From the start of the lines through the line containing "coord(119,80)", swap "Actions menu" for "Options menu" and write out only that part again, leaving everything else unchanged.

### PROVIDED DATA
* * * * *

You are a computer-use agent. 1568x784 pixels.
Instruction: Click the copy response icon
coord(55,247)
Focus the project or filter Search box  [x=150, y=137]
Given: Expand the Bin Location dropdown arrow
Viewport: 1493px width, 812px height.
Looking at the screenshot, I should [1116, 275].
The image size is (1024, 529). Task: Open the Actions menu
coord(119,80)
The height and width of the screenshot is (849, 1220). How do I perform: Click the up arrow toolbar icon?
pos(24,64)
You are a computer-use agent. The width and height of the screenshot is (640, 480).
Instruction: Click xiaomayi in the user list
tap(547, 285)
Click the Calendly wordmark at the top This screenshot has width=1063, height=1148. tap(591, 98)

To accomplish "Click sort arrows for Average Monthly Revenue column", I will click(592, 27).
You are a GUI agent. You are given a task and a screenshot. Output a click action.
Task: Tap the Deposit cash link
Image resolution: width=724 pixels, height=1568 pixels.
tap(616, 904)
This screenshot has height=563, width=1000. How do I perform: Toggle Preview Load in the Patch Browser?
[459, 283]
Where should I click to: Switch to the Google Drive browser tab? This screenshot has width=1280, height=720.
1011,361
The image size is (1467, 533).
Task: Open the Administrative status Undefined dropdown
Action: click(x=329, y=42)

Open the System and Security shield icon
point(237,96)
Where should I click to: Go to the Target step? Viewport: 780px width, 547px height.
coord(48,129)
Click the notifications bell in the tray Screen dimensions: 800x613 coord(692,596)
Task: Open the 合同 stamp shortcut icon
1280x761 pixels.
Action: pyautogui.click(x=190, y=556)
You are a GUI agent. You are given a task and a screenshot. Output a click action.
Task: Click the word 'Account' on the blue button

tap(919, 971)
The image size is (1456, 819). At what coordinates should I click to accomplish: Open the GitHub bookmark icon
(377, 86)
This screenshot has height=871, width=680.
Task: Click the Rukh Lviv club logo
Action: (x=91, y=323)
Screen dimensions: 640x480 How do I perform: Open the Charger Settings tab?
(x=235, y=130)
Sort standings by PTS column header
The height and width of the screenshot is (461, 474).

* * * * *

### RESPONSE TO THIS EXERCISE
You are a computer-use agent. 1568x784 pixels.
Instruction: Click the copy response icon
coord(55,247)
Focus the project or filter Search box  [x=150, y=137]
Given: Expand the Bin Location dropdown arrow
Viewport: 1493px width, 812px height.
Looking at the screenshot, I should [1116, 275].
The image size is (1024, 529). Task: Open the Options menu
coord(119,80)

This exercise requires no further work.